# Workout Routine, Advice?



## Rlkirkland (Apr 17, 2014)

started a new routine last week. I want to know what I should do or change by the people more experienced then myself. I only have a bench and dumbbells at the moment. my routine is as follows 

Day 1

Exercise 1
Bench Press (Sets: 5, Reps: 5
Exercise 2
Close-Grip Bench Press (Sets: 5, Reps: 5) 
Exercise 3
Rolling Dumbbell Extensions (Sets: 3, Reps: 12)
Exercise 4
Dumbbell Floor Press's (Sets: 3, Reps: 8)
Exercise 5
Sledgehammer and tire (20 minutes)

Day 2

Exercise 1
Squats (Sets: 4, Reps: 8, Rest: 30 Seconds)
Exercise 2
Alternating Lunges (Sets 5, Reps: 8, each side)
Exercise 3
Romanian Deadlift (Sets: 5, Reps: 8)
Exercise 4
Tire flip


Day 3

Exercise 1
Deadlifts (Sets: 5, Reps: 8)
Exercise 2
Barbell Rows (Sets: 3, Reps: 8)
Exercise 3
Dumbbell Rows (Sets: 5, Reps: 15)
Exercise 4
Hammer Curls (Sets: 3, Reps: 8)
Exercise 5
Sledgehammer & tire (20 minutes)


Day 4

Exercise 1
Seated Dumbbell Curls (Sets: 3, Reps: 10)
Exercise 2
Inclined Dumbbell Curls (Sets: 3, Reps: 10)
Exercise 3
One-Dumbbell Tricep Extensions (Sets: 3, Reps: 20)
Exercise 4
Reverse Dumbbell Curls (Sets: 3, Reps: 12)
Exercise 5
Tire flip


Day 5

Exercise 1
Barbell shoulder press (sets 5, Reps: 10)
Exercise 2
Anti-gravity press (sets 3, Reps: 8)
Exercise 3
Reverse grip bent rows (sets 5, Reps: 10)
Exercise 4
Renegade Dumbbell rows (sets 3, Reps: 8)
Exercise 5
sledge hammer and tire (20 mins)

Day 6
Jog

Day 7
OFF


----------



## losieloos (Apr 17, 2014)

Looks good to me.
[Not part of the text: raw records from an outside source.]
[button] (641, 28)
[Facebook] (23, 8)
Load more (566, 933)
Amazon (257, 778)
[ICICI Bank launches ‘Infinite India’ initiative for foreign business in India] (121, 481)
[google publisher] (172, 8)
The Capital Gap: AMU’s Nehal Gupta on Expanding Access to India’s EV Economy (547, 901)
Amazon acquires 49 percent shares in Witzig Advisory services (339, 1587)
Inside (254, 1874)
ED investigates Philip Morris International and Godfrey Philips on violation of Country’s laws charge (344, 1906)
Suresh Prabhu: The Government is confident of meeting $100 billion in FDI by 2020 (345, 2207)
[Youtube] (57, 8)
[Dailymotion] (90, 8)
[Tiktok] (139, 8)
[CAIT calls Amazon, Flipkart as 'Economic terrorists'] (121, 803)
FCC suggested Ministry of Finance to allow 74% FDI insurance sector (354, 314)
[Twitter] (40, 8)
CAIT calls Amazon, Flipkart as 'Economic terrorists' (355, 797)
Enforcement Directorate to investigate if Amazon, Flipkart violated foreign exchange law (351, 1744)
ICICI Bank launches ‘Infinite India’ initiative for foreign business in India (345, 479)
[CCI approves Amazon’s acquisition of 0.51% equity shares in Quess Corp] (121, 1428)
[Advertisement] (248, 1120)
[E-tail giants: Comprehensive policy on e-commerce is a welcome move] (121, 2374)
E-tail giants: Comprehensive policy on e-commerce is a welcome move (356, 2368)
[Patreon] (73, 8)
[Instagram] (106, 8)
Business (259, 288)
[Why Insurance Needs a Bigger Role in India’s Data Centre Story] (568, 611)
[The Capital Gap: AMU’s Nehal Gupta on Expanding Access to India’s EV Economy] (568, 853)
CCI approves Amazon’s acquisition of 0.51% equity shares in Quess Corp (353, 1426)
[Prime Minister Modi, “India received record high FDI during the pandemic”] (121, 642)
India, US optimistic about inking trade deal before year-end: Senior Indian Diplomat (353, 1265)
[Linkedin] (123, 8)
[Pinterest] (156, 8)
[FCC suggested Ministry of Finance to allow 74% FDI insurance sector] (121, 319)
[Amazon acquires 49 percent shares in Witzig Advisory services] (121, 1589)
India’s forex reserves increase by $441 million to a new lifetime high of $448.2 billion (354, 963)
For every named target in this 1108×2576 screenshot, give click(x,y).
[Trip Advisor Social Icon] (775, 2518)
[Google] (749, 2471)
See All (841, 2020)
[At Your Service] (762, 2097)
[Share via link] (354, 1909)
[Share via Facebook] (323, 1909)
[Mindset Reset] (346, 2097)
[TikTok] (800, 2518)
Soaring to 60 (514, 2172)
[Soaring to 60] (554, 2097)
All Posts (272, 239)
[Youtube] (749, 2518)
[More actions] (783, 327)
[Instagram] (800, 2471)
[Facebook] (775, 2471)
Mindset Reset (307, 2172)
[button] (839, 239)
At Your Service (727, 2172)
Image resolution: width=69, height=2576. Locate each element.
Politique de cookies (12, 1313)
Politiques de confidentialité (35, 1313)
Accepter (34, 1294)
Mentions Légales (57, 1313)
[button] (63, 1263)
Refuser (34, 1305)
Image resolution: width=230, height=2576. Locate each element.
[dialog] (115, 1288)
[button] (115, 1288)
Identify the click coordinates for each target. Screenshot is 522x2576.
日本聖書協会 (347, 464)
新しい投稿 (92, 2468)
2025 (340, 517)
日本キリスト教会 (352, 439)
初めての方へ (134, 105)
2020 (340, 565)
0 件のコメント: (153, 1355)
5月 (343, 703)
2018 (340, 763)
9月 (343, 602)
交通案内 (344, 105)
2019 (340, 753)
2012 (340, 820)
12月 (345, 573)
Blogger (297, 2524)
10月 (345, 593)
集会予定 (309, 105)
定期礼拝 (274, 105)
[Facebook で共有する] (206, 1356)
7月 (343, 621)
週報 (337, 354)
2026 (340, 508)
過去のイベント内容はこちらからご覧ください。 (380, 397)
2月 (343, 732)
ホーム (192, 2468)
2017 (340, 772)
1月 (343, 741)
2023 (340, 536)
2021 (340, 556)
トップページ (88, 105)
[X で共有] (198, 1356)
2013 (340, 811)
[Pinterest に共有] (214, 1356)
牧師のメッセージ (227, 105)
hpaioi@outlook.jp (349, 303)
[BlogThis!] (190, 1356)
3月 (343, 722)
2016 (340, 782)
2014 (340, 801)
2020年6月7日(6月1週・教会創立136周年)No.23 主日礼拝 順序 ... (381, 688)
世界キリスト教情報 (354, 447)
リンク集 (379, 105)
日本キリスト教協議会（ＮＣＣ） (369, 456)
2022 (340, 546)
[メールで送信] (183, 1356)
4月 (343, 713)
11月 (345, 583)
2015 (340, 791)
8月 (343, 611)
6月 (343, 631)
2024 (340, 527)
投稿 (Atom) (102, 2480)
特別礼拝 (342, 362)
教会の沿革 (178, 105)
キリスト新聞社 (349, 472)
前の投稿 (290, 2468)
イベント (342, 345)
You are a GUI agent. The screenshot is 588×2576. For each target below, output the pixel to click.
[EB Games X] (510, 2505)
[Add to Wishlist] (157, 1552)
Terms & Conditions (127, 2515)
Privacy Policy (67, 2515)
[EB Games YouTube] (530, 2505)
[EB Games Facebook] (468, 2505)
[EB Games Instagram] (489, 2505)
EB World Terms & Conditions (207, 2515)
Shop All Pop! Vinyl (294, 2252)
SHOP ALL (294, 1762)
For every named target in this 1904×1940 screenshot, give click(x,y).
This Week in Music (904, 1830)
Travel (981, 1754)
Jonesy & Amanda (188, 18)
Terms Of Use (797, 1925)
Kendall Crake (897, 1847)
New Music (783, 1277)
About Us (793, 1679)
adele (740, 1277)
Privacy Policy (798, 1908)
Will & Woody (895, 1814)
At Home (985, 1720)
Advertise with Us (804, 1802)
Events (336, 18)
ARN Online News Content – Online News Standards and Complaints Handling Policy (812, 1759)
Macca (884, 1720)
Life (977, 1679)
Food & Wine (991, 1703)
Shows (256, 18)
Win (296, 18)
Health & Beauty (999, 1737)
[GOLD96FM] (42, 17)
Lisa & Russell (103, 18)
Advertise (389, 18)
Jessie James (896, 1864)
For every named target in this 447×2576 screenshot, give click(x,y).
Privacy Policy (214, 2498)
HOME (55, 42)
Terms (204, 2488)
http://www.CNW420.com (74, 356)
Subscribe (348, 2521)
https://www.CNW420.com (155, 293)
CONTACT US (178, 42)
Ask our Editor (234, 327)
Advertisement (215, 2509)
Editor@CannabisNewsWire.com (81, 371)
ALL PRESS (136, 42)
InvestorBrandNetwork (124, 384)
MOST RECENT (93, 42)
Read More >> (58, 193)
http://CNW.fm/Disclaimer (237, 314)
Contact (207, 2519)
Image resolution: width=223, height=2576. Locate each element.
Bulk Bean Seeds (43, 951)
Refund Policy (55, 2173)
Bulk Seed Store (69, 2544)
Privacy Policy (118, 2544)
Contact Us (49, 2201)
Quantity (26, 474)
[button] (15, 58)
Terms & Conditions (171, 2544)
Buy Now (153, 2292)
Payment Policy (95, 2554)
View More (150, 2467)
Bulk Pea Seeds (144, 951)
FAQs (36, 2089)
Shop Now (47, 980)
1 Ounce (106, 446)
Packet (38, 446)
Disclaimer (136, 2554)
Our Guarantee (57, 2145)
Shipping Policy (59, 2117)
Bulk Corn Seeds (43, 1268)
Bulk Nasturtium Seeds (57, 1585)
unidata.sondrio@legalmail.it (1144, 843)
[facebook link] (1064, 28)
You got the bench, squat, deadlift in your routine which is good.


----------



## Rlkirkland (Apr 17, 2014)

ok cool, i have a leg attachment on  my bench should i add something for legs on my jog day?


----------



## losieloos (Apr 17, 2014)

Its all up to you. I would just add it to your leg day maybe add the jog day after you leg workout and take 2 days off. 1 day doesn't seem enough but it's all up to you man.


----------



## Rlkirkland (Apr 17, 2014)

cool thanks again. now to figure out this eating thing lol


----------



## Azog (Apr 17, 2014)

Rlkirkland said:


> cool thanks again. now to figure out this eating thing lol



Workout looks good.

As for eating...STEEEEEEEEEEEEEEEEEAAAAAAAAAAAAAKKKKKKKKK.


----------



## f.r.a.n.k. (Apr 17, 2014)

What are your goals?


----------



## Rlkirkland (Apr 18, 2014)

Lean out and cut


----------



## f.r.a.n.k. (Apr 18, 2014)

Rlkirkland said:


> Lean out and cut



That's more about your diet than workout routine. You are what you eat.


----------



## NbleSavage (Apr 18, 2014)

Do you know your TDEE? Post up some stats (height, weight, age) and we can help you calculate some macros.


----------



## Rlkirkland (Apr 19, 2014)

I'm 6'1", I weigh 221, and I'm 26. Pretty sure I have super slow metabolism


----------



## NbleSavage (Apr 19, 2014)

So based on your stats and your workout plan, your TDEE is around 2980 calories. A "Cautious" bulk then (5% caloric surplus) puts you around 3130 calories per day.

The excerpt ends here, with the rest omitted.